WHAT IS BEING ASKED: Copy the material verbatim from the line with "You are a computer-use agent." to the line with "click(x=1164, y=262)", both lines included, leaving out the pictures.

LISTING:
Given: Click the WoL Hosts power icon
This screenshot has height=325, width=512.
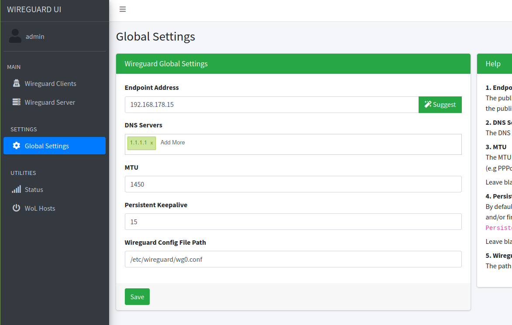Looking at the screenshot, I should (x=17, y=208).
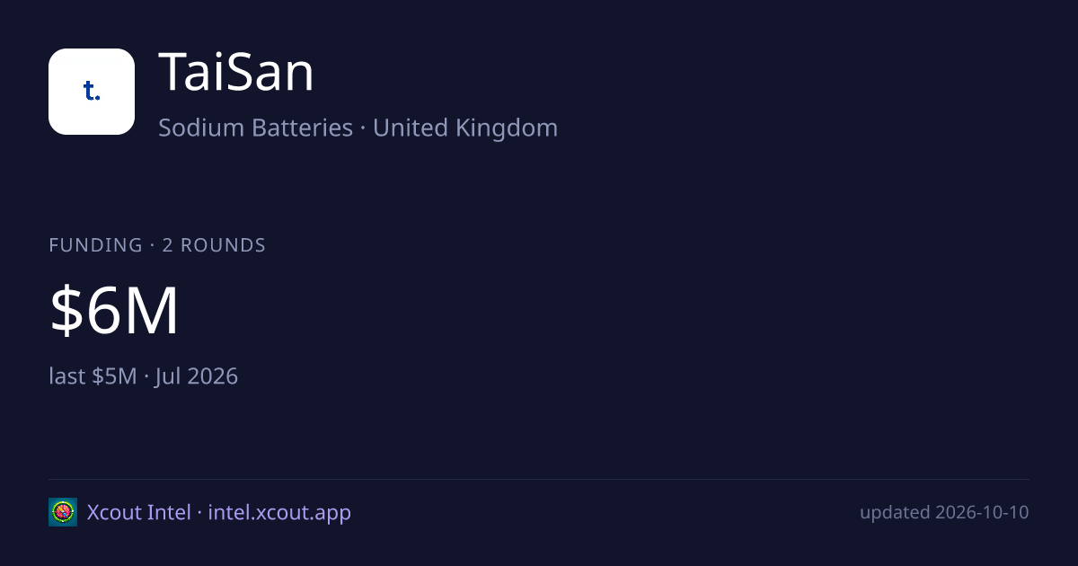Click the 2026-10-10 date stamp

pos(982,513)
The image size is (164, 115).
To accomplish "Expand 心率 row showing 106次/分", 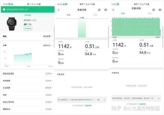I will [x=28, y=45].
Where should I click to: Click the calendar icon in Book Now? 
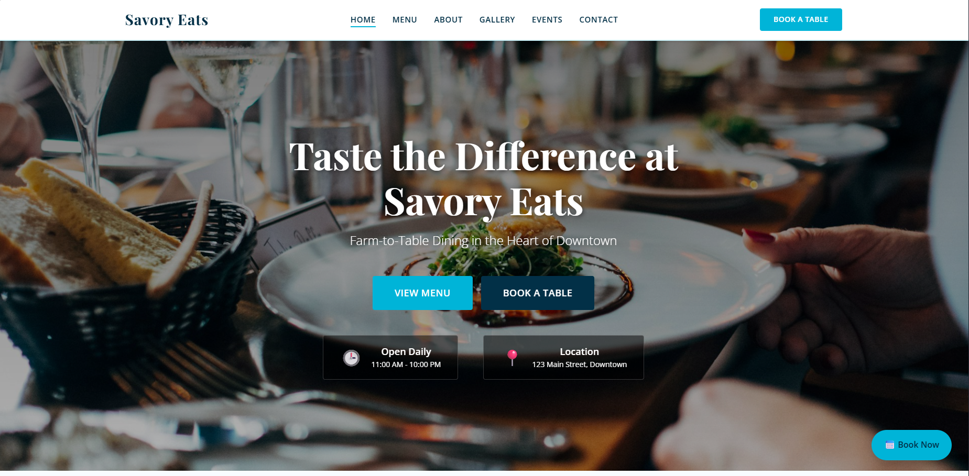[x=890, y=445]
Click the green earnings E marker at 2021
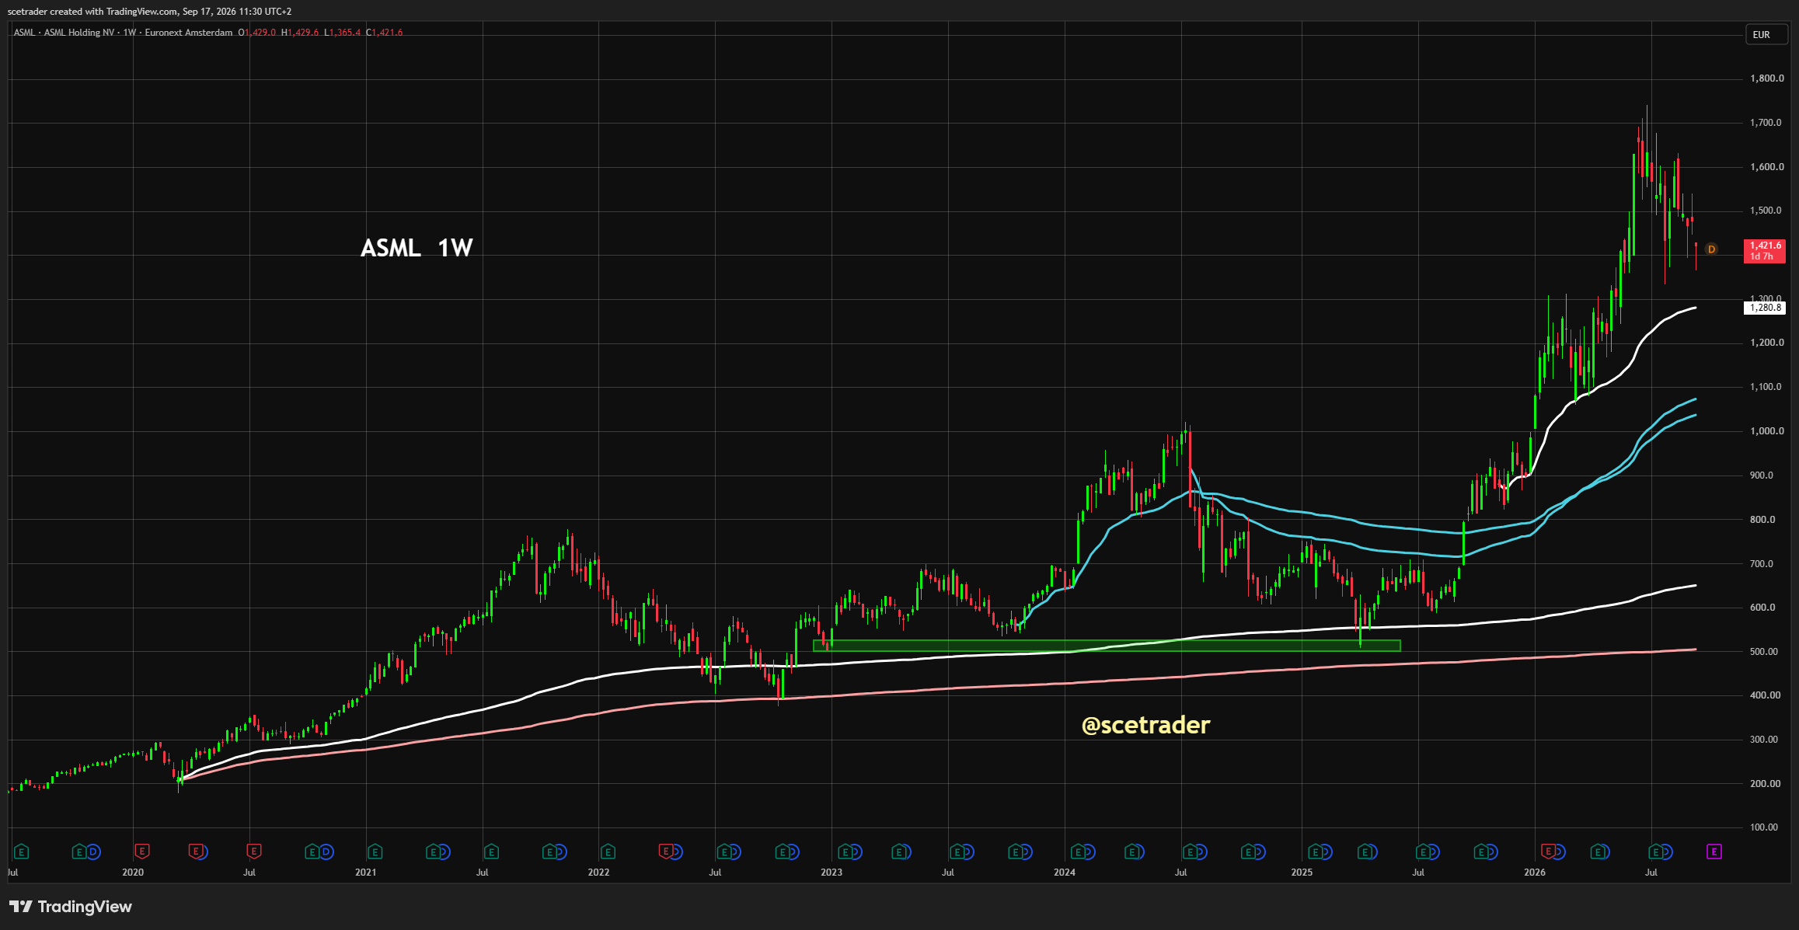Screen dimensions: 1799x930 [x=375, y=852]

...

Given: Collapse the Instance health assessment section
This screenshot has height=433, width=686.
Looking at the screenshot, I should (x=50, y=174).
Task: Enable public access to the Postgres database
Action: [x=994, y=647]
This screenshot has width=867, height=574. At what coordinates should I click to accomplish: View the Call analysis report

--

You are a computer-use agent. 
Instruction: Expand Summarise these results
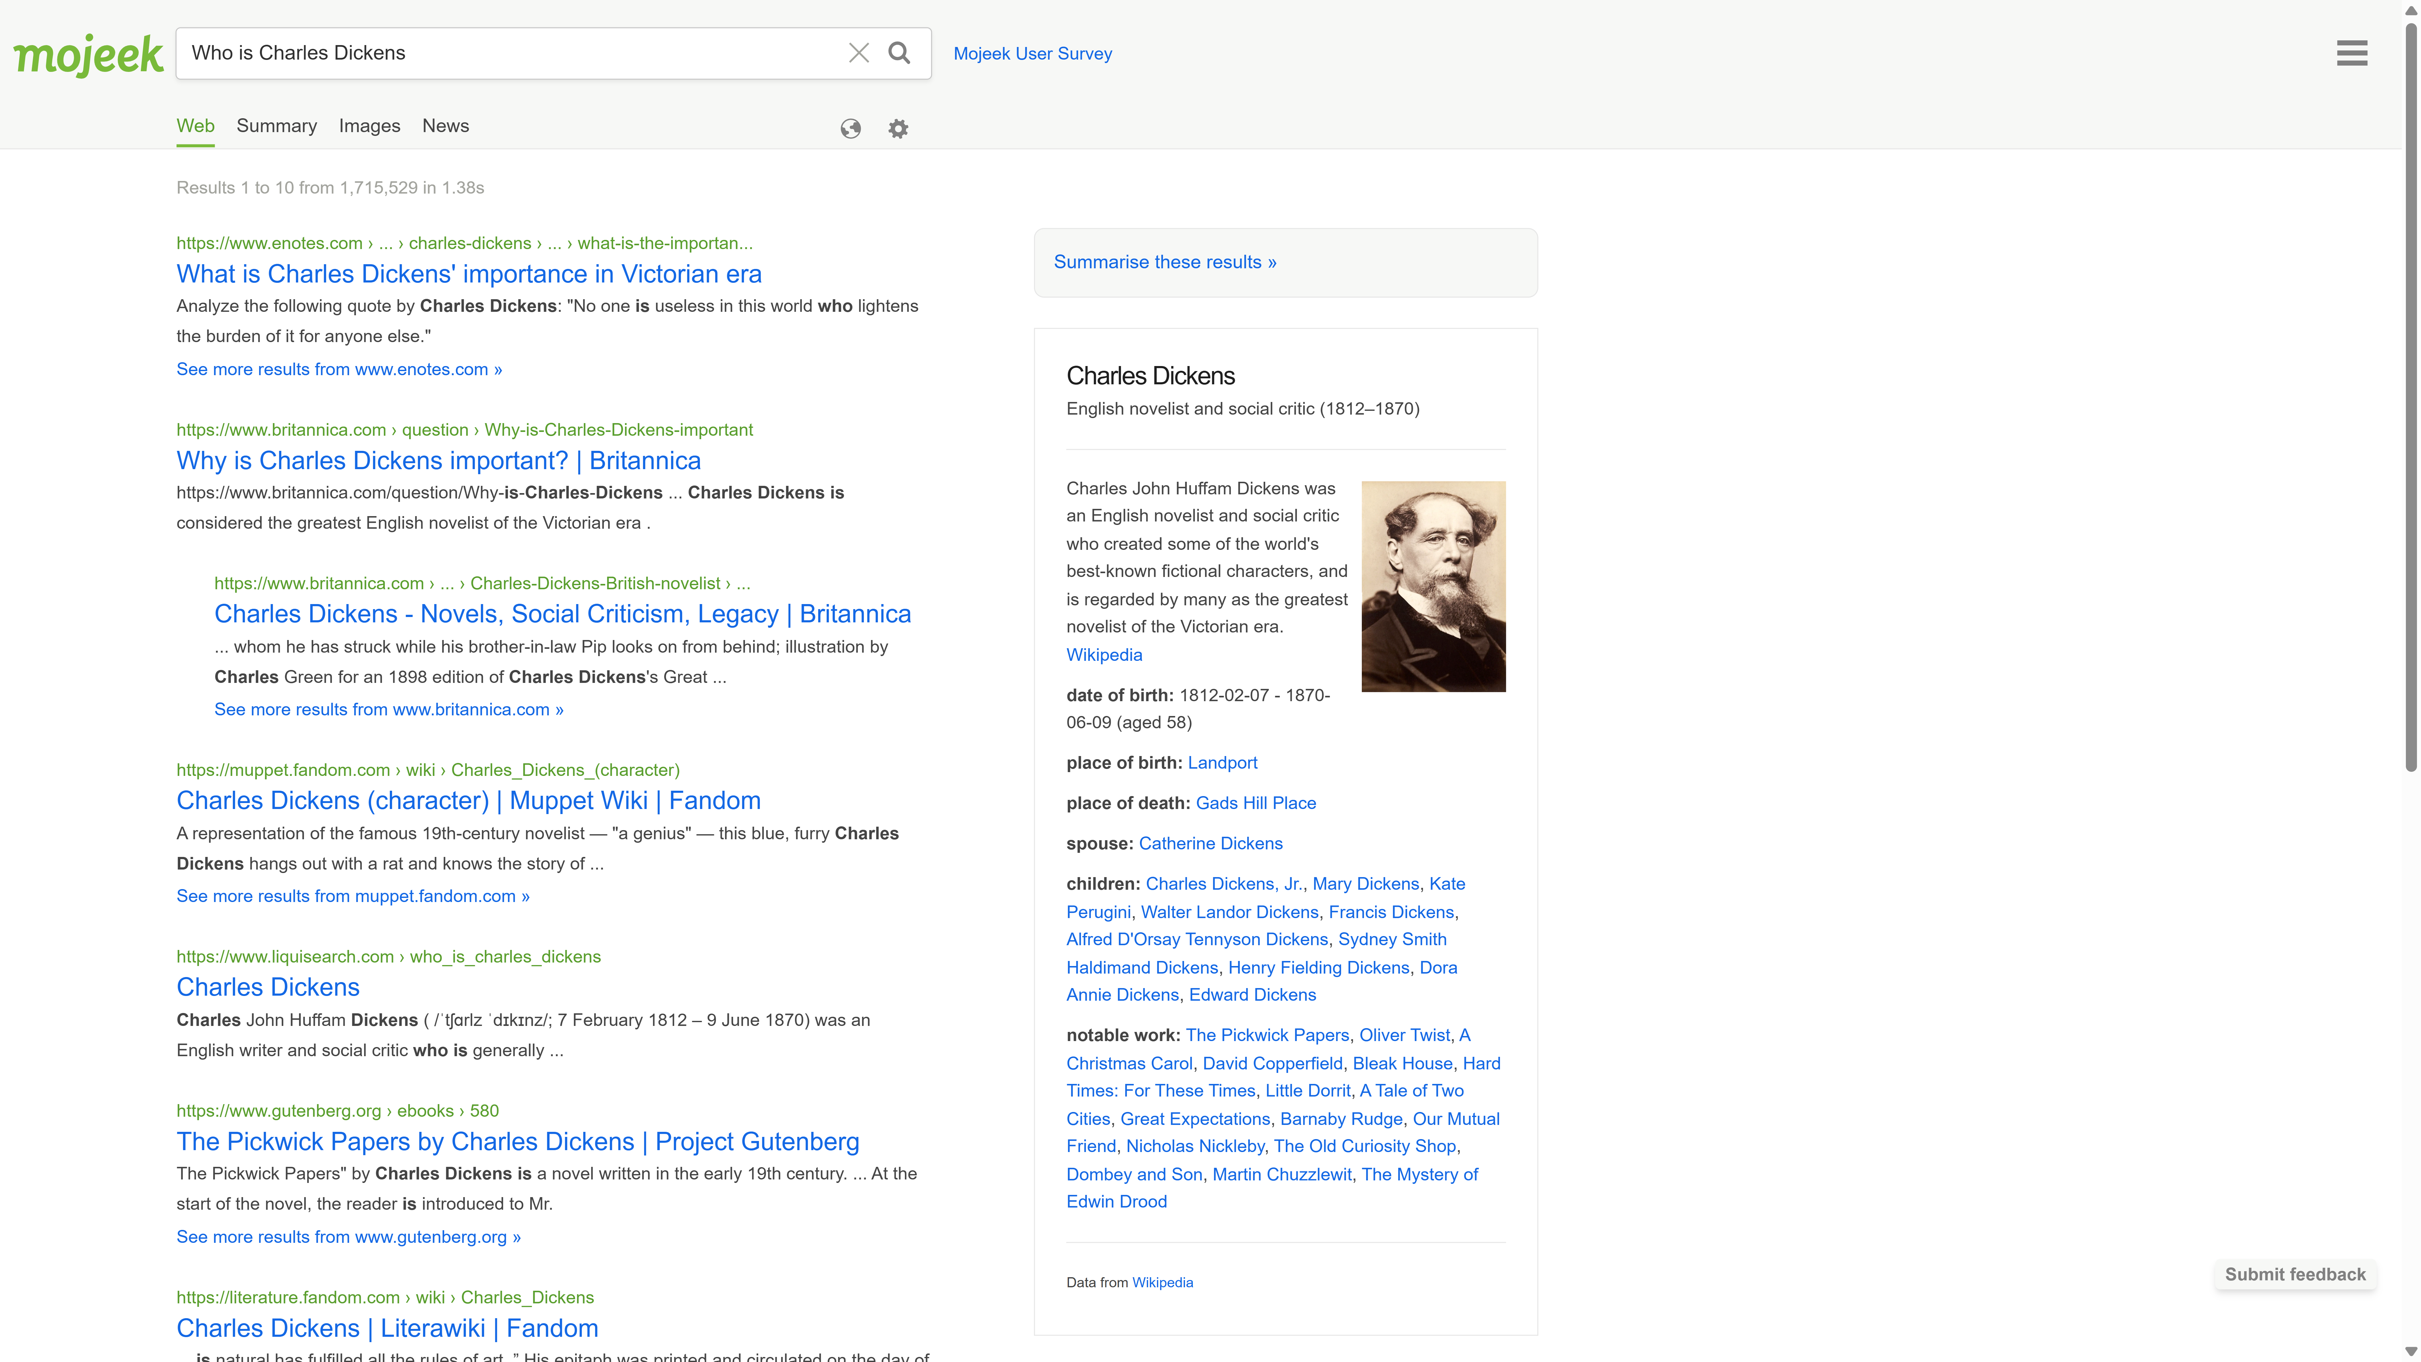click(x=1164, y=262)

SOLUTION TO THIS PROBLEM:
You are a computer-use agent. 
Instruction: Expand Summarise these results
click(x=1164, y=262)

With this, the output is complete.